Work to be completed
Render the entries from their first line through the line that contains "This screenshot has width=725, height=490." as a JSON list of strings, one string per line, with blank lines left out.

Available data
------------------------------

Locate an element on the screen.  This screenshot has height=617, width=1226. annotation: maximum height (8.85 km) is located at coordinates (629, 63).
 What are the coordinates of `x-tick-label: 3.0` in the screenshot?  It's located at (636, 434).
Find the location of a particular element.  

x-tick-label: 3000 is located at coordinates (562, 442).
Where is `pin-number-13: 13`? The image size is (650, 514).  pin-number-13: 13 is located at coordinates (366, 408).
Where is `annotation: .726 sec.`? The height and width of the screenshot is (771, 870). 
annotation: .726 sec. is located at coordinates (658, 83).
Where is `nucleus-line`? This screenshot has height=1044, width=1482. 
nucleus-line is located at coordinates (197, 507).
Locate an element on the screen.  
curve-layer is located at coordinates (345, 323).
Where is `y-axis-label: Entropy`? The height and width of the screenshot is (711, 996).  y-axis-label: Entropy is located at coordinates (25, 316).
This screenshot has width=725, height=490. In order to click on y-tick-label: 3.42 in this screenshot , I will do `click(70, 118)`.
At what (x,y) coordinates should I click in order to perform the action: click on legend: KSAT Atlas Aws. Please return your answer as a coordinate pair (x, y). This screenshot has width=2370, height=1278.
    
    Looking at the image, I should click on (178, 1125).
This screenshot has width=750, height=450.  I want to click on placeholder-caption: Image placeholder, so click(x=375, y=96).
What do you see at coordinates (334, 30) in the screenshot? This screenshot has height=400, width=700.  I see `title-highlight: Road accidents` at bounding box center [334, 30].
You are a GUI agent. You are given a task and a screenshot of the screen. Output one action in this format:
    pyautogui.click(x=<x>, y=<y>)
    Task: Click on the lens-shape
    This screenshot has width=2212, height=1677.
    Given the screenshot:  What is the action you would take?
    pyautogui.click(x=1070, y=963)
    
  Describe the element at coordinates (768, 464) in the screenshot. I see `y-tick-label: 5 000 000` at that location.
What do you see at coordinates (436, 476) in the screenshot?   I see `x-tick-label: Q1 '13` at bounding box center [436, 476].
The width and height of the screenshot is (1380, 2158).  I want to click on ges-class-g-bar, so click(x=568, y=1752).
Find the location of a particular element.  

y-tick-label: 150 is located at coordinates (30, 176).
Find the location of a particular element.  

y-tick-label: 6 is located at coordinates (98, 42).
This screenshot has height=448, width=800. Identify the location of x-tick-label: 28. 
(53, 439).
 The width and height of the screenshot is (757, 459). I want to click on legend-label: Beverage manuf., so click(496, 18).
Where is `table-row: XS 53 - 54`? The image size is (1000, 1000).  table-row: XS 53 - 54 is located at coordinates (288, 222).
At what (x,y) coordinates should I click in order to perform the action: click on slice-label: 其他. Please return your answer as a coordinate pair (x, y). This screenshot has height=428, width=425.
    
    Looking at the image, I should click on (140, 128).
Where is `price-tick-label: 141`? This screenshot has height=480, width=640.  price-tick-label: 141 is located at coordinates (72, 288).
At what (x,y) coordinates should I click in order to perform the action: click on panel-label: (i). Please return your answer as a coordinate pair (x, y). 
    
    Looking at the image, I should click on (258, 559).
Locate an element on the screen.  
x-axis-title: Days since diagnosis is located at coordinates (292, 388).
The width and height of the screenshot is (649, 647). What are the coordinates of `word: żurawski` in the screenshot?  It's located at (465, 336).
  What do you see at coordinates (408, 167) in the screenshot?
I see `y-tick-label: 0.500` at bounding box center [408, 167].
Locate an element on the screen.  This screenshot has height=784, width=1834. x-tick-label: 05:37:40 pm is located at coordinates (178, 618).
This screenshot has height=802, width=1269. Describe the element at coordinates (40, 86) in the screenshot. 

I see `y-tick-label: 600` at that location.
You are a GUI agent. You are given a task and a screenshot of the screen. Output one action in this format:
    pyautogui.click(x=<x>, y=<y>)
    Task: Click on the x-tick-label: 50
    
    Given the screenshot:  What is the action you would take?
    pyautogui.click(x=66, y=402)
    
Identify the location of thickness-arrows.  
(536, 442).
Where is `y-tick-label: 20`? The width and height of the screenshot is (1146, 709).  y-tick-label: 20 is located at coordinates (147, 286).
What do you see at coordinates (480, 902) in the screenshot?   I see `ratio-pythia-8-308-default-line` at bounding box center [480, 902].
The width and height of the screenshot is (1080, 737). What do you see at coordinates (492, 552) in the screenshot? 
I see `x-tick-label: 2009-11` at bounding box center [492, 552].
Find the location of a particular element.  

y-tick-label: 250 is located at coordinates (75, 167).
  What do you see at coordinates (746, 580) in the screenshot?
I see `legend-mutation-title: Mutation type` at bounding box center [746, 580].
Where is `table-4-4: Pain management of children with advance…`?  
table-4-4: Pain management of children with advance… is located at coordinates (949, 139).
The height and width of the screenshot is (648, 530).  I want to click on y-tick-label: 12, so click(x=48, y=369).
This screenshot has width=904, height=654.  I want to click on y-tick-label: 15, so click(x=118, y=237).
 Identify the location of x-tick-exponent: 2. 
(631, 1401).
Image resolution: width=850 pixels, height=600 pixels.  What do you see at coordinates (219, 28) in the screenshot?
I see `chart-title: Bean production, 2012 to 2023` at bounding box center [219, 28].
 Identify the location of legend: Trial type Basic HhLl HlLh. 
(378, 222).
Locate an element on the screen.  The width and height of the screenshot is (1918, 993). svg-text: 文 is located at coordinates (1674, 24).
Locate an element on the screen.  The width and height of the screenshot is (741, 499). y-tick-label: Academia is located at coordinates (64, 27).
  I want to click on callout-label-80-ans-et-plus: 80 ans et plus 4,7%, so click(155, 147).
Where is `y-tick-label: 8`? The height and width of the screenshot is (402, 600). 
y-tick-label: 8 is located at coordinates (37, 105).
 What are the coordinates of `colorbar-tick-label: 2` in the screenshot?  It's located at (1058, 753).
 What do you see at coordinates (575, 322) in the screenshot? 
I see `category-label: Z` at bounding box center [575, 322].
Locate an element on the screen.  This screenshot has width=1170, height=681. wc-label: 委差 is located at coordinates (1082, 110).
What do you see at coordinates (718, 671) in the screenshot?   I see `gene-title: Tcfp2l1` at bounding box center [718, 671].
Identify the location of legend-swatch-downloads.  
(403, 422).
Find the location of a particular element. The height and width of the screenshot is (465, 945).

------------------------------

Solution
[
  "Locate an element on the screen.  This screenshot has height=617, width=1226. annotation: maximum height (8.85 km) is located at coordinates (629, 63).",
  " What are the coordinates of `x-tick-label: 3.0` in the screenshot?  It's located at (636, 434).",
  "Find the location of a particular element.  ",
  "x-tick-label: 3000 is located at coordinates (562, 442).",
  "Where is `pin-number-13: 13`? The image size is (650, 514).  pin-number-13: 13 is located at coordinates (366, 408).",
  "Where is `annotation: .726 sec.`? The height and width of the screenshot is (771, 870). ",
  "annotation: .726 sec. is located at coordinates (658, 83).",
  "Where is `nucleus-line`? This screenshot has height=1044, width=1482. ",
  "nucleus-line is located at coordinates (197, 507).",
  "Locate an element on the screen.  ",
  "curve-layer is located at coordinates (345, 323).",
  "Where is `y-axis-label: Entropy`? The height and width of the screenshot is (711, 996).  y-axis-label: Entropy is located at coordinates (25, 316).",
  "This screenshot has width=725, height=490. In order to click on y-tick-label: 3.42 in this screenshot , I will do `click(70, 118)`."
]